Repeat the first line of the listing and each line after it, exactly, through the line containing "Expand the 2021".

> _SUPPLIED INFORMATION_
-*-*-

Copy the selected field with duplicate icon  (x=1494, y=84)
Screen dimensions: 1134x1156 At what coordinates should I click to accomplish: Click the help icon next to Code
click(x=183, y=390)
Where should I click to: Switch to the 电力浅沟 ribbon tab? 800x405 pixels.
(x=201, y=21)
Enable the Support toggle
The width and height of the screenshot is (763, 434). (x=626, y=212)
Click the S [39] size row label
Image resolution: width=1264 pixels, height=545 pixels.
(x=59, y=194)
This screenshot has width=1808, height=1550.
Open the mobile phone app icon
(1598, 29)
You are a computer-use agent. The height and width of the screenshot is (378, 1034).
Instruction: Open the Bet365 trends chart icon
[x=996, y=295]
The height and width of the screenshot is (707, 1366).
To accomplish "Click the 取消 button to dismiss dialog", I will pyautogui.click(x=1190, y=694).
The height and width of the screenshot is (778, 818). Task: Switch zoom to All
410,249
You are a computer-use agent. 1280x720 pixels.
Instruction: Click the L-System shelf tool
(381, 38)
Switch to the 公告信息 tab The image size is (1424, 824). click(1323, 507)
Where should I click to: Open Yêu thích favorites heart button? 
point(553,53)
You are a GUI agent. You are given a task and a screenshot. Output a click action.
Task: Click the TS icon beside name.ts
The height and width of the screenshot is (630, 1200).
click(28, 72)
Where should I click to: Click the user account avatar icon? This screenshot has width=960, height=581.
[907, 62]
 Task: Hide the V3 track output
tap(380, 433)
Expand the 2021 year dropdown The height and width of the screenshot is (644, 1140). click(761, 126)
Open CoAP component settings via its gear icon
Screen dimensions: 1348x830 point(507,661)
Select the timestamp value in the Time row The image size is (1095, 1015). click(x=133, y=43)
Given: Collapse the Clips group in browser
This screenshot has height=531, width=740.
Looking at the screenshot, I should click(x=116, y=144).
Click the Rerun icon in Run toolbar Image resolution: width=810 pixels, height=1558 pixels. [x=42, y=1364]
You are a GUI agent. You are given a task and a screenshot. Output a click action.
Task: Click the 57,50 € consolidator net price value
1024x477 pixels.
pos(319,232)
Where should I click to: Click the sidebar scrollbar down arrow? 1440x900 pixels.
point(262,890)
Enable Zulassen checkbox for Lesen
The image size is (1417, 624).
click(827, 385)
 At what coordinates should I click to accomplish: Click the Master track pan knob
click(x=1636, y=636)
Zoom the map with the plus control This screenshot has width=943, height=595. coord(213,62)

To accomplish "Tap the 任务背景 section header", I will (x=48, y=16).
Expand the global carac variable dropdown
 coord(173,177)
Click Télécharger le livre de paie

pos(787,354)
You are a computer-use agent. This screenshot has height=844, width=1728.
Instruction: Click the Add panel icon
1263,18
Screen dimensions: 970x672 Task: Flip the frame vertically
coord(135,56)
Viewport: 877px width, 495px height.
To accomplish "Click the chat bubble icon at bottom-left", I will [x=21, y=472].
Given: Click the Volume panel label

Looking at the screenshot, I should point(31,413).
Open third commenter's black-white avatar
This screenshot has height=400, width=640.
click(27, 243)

-*-*-

> _ANSWER SECTION_
Copy the selected field with duplicate icon  (x=1494, y=84)
Screen dimensions: 1134x1156 At what coordinates should I click to accomplish: Click the help icon next to Code
click(x=183, y=390)
Where should I click to: Switch to the 电力浅沟 ribbon tab? 800x405 pixels.
(x=201, y=21)
Enable the Support toggle
The width and height of the screenshot is (763, 434). (x=626, y=212)
Click the S [39] size row label
Image resolution: width=1264 pixels, height=545 pixels.
(x=59, y=194)
This screenshot has width=1808, height=1550.
Open the mobile phone app icon
(1598, 29)
You are a computer-use agent. The height and width of the screenshot is (378, 1034).
Instruction: Open the Bet365 trends chart icon
[x=996, y=295]
The height and width of the screenshot is (707, 1366).
To accomplish "Click the 取消 button to dismiss dialog", I will pyautogui.click(x=1190, y=694).
The height and width of the screenshot is (778, 818). Task: Switch zoom to All
410,249
You are a computer-use agent. 1280x720 pixels.
Instruction: Click the L-System shelf tool
(381, 38)
Switch to the 公告信息 tab The image size is (1424, 824). click(1323, 507)
Where should I click to: Open Yêu thích favorites heart button? 
point(553,53)
You are a GUI agent. You are given a task and a screenshot. Output a click action.
Task: Click the TS icon beside name.ts
The height and width of the screenshot is (630, 1200).
click(28, 72)
Where should I click to: Click the user account avatar icon? This screenshot has width=960, height=581.
[907, 62]
 Task: Hide the V3 track output
tap(380, 433)
Expand the 2021 year dropdown The height and width of the screenshot is (644, 1140). click(761, 126)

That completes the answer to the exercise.